Stinkerle brachte schließlich ein selbstgebautes Regenradio mit Lautsprecher („empfängt Wetterberichte in Moll“) und spielte ein wenig Musik.
Mozart tippte mit der Pfote auf den Fenstersims. „Die zwei erinnern mich an Renoir-Gemälde“, sagte er. „Nur mit mehr Schlamm.“
Ein warmer Abschluss
Als der Regen aufhörte und die Tropfen leise von den Blättern fielen, saßen alle Tiere wieder zusammen.
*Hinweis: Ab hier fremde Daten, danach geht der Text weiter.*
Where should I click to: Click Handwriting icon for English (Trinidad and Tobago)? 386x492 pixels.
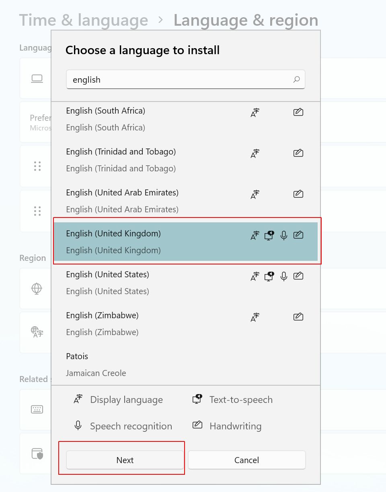[x=298, y=153]
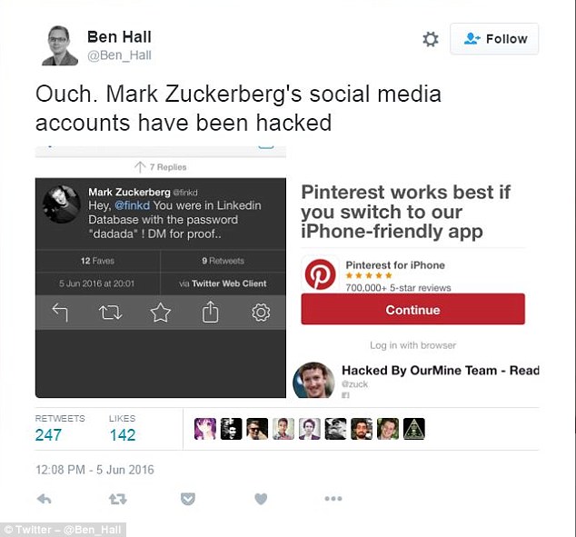Click the Pinterest logo icon

point(320,273)
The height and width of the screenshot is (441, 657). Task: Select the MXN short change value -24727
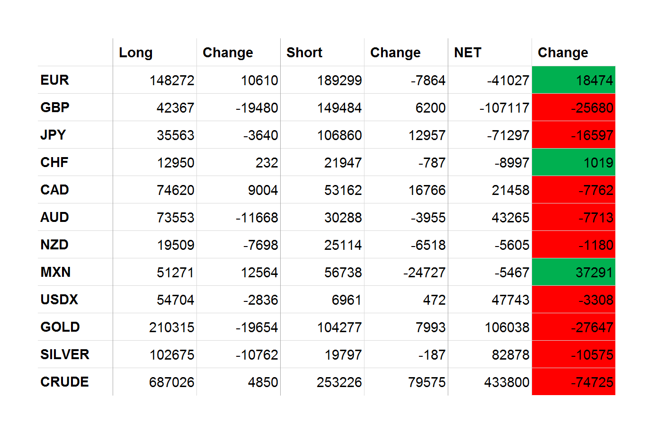point(424,273)
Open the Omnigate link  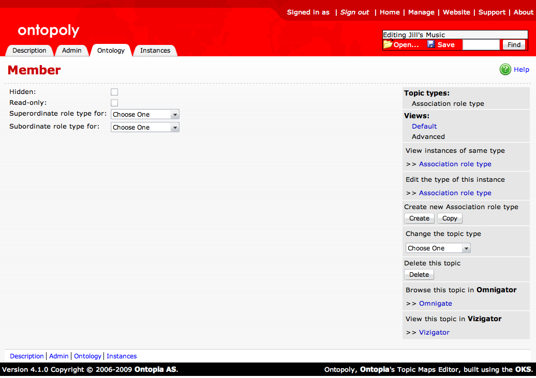point(436,304)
Einige trocken, andere nicht. Der Waschbär hatte ein Handtuch um die Schultern und ein zufriedenes Glitzern in den Augen.
„Weißt du“, sagte er zu Uschi, die ihm eine Tasse Ingwertee reichte, „das war der beste Tanz seit dem Küchenchaos letzten Herbst.“
Uschi lächelte. „Manchmal braucht man eben keine Bühne. Nur einen Regentag.“
Der Hai reichte ihm eine Liste mit „möglichen Verbesserungen für regentaugliche Kleidung“, aber der Waschbär steckte sie sich grinsend unter den Hintern – als improvisiertes Sitzkissen.
Mozart seufzte wohlig und sagte schließlich:
„Es gibt Momente, da ist das Leben wie ein Pfützensprung – kurz, nass, überraschend… und herrlich frei.“
Und während die Sonne langsam durch die aufbrechenden Wolken schien und kleine Dampfwölkchen vom Trampolin aufstiegen, wussten alle: Der Mai hatte seine eigene Magie – und manchmal zeigt sie sich genau dann, wenn man sich einfach traut, im Regen zu tanzen.